#ubuntu-fridge 2006-12-05
* Starting logfile irclogs/ubuntu-fridge.log
* Starting logfile irclogs/ubuntu-fridge.log
<Seveas> Can someone please add next CC meeting to the calendar
<Seveas> 12/12 at 16:00 UTC
#ubuntu-fridge 2007-12-04
<nixternal> http://fridge.ubuntu.com/node/1257
<nixternal> anyone fancy moderating that one through? thanks!
#ubuntu-fridge 2007-12-05
<Burgundavia> nixternal: looking at it now
<nixternal> thanks Burgundavia
<Burgundavia> nixternal: do you refer to Kubuntu as Kubuntu GNU/Linux or merely Kubuntu
<Burgundavia> for ubuntu, it is the latter
<nixternal> it has always been Kubuntu GNU/Linux to me and I believe the same for Riddell, you can ask him though for clarification...no telling if it has changed
<Burgundavia> given the website is mixed, we should probably just say Kubuntu
<nixternal> Kubuntu is the GNU/Linux distribution for everyone.

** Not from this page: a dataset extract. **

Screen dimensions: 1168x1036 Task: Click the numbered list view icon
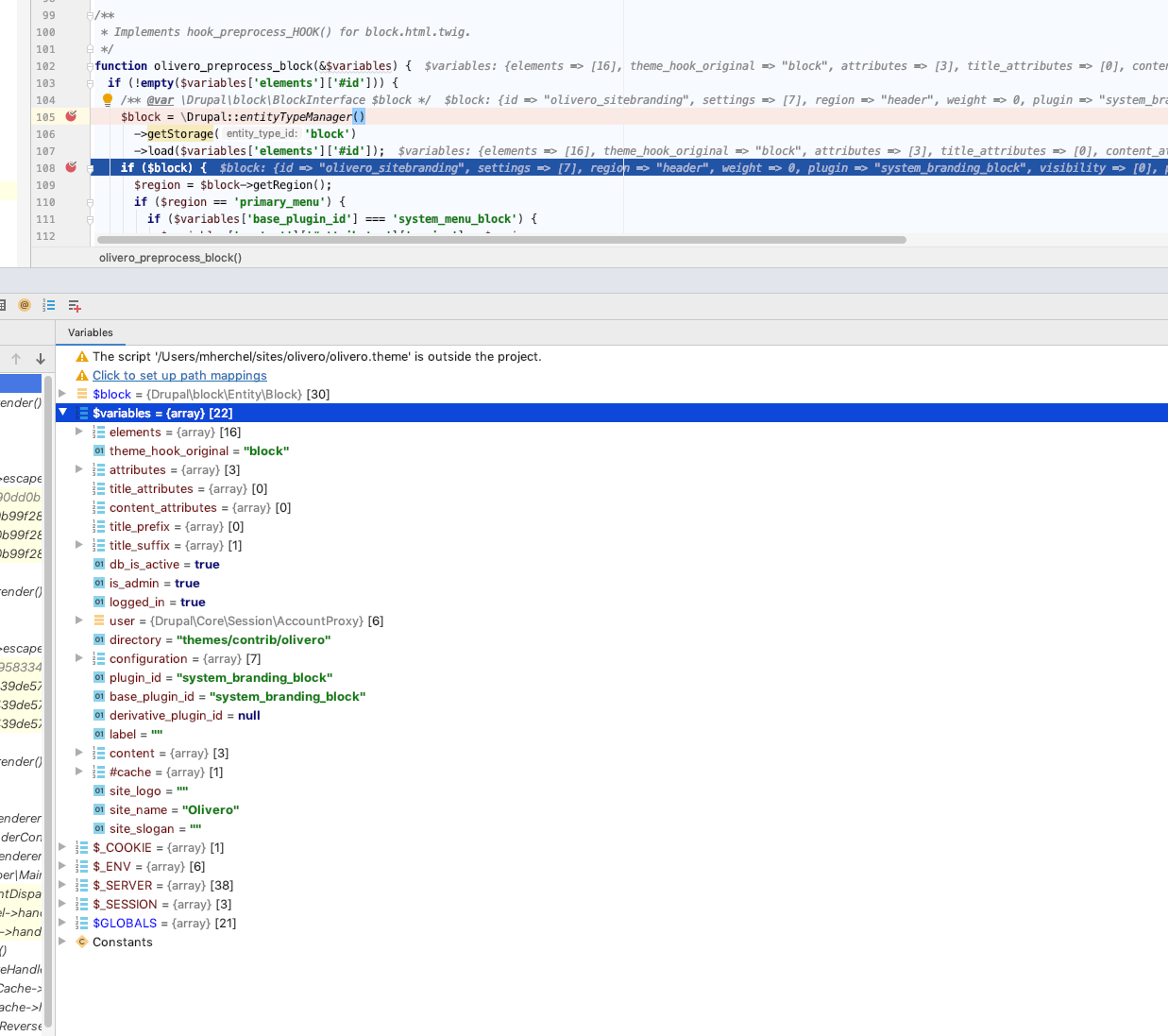48,305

<nixternal> that is where I get it from, right at the top of kubuntu.org
<Burgundavia> that doesn't mean it is Kubuntu GNU/Linux, however
<Burgundavia> it is called Kubuntu everywhere else
<Burgundavia> Ubuntu says it is "Linux-based"
<Burgundavia> but is not Ubuntu Linux
<nixternal> that's fine
<Burgundavia> ok, passing through
<nixternal> thanks
#ubuntu-fridge 2007-12-09
<Deanie> Hey